— THE DATA —
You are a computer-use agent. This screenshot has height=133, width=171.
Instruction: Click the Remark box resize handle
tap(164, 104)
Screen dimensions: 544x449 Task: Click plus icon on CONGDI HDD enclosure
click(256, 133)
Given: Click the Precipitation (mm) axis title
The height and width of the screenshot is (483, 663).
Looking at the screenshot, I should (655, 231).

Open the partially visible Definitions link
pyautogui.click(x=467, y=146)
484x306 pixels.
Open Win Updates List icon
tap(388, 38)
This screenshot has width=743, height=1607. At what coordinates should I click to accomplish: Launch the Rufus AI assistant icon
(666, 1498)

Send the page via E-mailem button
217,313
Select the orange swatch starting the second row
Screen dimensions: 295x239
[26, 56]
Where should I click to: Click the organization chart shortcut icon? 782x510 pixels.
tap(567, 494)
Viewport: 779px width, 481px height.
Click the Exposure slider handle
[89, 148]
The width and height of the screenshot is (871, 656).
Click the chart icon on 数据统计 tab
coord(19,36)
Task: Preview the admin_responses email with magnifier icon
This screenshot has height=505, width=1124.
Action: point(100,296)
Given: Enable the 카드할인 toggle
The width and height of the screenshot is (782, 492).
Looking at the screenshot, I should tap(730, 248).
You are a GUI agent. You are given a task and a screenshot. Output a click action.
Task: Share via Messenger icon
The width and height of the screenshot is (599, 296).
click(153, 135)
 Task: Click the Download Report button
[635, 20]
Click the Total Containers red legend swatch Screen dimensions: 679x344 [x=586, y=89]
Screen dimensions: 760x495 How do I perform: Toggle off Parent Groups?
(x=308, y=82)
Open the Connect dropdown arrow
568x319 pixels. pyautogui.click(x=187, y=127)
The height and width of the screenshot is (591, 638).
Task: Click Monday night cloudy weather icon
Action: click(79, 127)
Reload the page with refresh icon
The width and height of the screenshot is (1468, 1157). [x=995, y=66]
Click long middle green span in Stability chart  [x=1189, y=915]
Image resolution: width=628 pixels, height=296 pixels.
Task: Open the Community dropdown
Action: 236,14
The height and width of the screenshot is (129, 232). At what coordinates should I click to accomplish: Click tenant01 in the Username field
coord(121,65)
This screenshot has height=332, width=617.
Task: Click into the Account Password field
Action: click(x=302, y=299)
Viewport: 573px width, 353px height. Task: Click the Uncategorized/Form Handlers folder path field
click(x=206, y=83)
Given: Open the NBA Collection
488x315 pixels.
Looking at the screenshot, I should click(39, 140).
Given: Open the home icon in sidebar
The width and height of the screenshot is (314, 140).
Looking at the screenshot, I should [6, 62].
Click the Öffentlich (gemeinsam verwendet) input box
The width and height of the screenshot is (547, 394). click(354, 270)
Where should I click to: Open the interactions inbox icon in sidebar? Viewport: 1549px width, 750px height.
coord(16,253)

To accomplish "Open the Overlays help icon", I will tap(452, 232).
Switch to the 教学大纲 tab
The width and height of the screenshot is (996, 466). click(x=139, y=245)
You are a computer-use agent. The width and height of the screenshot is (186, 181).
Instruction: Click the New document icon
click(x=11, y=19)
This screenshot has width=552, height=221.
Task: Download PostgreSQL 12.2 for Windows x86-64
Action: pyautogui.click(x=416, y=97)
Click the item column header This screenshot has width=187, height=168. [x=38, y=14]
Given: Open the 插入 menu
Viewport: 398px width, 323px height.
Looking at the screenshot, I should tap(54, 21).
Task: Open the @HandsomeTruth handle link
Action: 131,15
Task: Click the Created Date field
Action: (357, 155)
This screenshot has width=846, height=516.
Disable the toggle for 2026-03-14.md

— EXERCISE INSTRUCTIONS —
Rewrite all the records above, substituting "Command" for each "Instruction" and leaving everything else unchanged.

— SOLVED EXERCISE —
You are a computer-use agent. This screenshot has height=133, width=171.
Command: Click the Remark box resize handle
tap(164, 104)
Screen dimensions: 544x449 Task: Click plus icon on CONGDI HDD enclosure
click(256, 133)
Given: Click the Precipitation (mm) axis title
The height and width of the screenshot is (483, 663).
Looking at the screenshot, I should (655, 231).

Open the partially visible Definitions link
pyautogui.click(x=467, y=146)
484x306 pixels.
Open Win Updates List icon
tap(388, 38)
This screenshot has width=743, height=1607. At what coordinates should I click to accomplish: Launch the Rufus AI assistant icon
(666, 1498)

Send the page via E-mailem button
217,313
Select the orange swatch starting the second row
Screen dimensions: 295x239
[26, 56]
Where should I click to: Click the organization chart shortcut icon? 782x510 pixels.
tap(567, 494)
Viewport: 779px width, 481px height.
Click the Exposure slider handle
[89, 148]
The width and height of the screenshot is (871, 656).
Click the chart icon on 数据统计 tab
coord(19,36)
Task: Preview the admin_responses email with magnifier icon
This screenshot has height=505, width=1124.
Action: point(100,296)
Given: Enable the 카드할인 toggle
The width and height of the screenshot is (782, 492).
Looking at the screenshot, I should tap(730, 248).
You are a GUI agent. You are given a task and a screenshot. Output a click action.
Task: Share via Messenger icon
The width and height of the screenshot is (599, 296).
click(153, 135)
 Task: Click the Download Report button
[635, 20]
Click the Total Containers red legend swatch Screen dimensions: 679x344 [x=586, y=89]
Screen dimensions: 760x495 How do I perform: Toggle off Parent Groups?
(x=308, y=82)
Open the Connect dropdown arrow
568x319 pixels. pyautogui.click(x=187, y=127)
The height and width of the screenshot is (591, 638).
Task: Click Monday night cloudy weather icon
Action: click(79, 127)
Reload the page with refresh icon
The width and height of the screenshot is (1468, 1157). [x=995, y=66]
Click long middle green span in Stability chart  [x=1189, y=915]
Image resolution: width=628 pixels, height=296 pixels.
Task: Open the Community dropdown
Action: 236,14
The height and width of the screenshot is (129, 232). At what coordinates should I click to accomplish: Click tenant01 in the Username field
coord(121,65)
This screenshot has height=332, width=617.
Task: Click into the Account Password field
Action: click(x=302, y=299)
Viewport: 573px width, 353px height. Task: Click the Uncategorized/Form Handlers folder path field
click(x=206, y=83)
Given: Open the NBA Collection
488x315 pixels.
Looking at the screenshot, I should click(39, 140).
Given: Open the home icon in sidebar
The width and height of the screenshot is (314, 140).
Looking at the screenshot, I should [6, 62].
Click the Öffentlich (gemeinsam verwendet) input box
The width and height of the screenshot is (547, 394). click(354, 270)
Where should I click to: Open the interactions inbox icon in sidebar? Viewport: 1549px width, 750px height.
coord(16,253)

To accomplish "Open the Overlays help icon", I will tap(452, 232).
Switch to the 教学大纲 tab
The width and height of the screenshot is (996, 466). click(x=139, y=245)
You are a computer-use agent. The width and height of the screenshot is (186, 181).
Command: Click the New document icon
click(x=11, y=19)
This screenshot has width=552, height=221.
Task: Download PostgreSQL 12.2 for Windows x86-64
Action: pyautogui.click(x=416, y=97)
Click the item column header This screenshot has width=187, height=168. [x=38, y=14]
Given: Open the 插入 menu
Viewport: 398px width, 323px height.
Looking at the screenshot, I should tap(54, 21).
Task: Open the @HandsomeTruth handle link
Action: 131,15
Task: Click the Created Date field
Action: (357, 155)
This screenshot has width=846, height=516.
Disable the toggle for 2026-03-14.md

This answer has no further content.